# Getting a Smoker to Draw



## troy fuller (Dec 20, 2012)

All right folks I need your help.  I have an Oklahoma Joe's offset smoker that I have modified by sealing the smoker door, and exhaust pipe joint, I added a heat shield and several foil wrapped bricks along the bottom.  I use a good sized water pan when I smoke and I fabricated a charcoal/wood grate that allows good air flow under the fire.

Also, I understand that air has to have access to the fire, so know that my ash pile does not block the air flow.  My problem is getting the smoker to draw well enough to get the temperature up enough that I can begin to close the firebox intake and tune the temperature.  Even with the fire box door completely open and the exhaust vent completely open (which it alway is) my smoker is not drawing well enough to get to and hold temp.

I have used a fan blowing into the fire box in the past, but it seems to me that all doing that does is cause my fire to burn hotter and therefore faster.  If the smoker drew better, then I don't think this would be necessary.

So, how do I get the smoker to draw better?  Extend the exhaust pipe or something else????


----------



## jarjarchef (Dec 20, 2012)

Check to make sure you have proper air flow under the heat shield. Also check to see if the bricks are an issue. Some times it takes a little while to get the draft working, but of there is blocked air path it will not work correctly no matter what you do.

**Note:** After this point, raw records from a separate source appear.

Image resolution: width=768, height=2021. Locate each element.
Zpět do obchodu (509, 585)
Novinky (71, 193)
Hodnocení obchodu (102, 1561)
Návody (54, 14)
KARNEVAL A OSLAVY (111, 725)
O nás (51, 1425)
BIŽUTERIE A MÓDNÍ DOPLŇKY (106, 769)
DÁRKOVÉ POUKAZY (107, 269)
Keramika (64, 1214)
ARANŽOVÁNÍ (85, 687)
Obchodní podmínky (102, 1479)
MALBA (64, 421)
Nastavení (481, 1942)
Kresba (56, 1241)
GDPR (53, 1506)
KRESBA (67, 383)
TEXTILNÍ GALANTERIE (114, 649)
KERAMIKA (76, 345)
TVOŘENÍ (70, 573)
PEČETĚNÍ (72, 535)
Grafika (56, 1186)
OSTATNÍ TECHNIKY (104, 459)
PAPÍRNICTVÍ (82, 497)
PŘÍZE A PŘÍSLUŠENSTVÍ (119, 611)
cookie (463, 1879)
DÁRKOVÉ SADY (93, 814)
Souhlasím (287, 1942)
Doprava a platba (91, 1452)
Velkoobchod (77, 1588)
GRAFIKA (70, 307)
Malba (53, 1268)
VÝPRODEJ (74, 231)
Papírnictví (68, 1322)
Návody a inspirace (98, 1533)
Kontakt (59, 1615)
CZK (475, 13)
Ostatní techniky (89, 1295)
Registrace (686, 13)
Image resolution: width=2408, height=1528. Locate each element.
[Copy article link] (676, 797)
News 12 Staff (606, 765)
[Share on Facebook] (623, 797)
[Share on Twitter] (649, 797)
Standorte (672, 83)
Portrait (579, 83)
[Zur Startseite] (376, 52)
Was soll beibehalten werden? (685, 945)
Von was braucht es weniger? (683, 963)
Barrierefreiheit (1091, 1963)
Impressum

Increasing the smoke stack can help too.....


----------



## troy fuller (Dec 21, 2012)

Thanks, I will check that airflow . . . i actually have not and the bricks could have shifted . . .


----------



## jarjarchef (Dec 21, 2012)

I use 2 pieces of flat bar along the side of the cook chamber. I used the bols to mount the legs to the chamber to hold the flat bars on. Then rest the tuning plates on the flat bars. This way there is clear air flow under the plates...


----------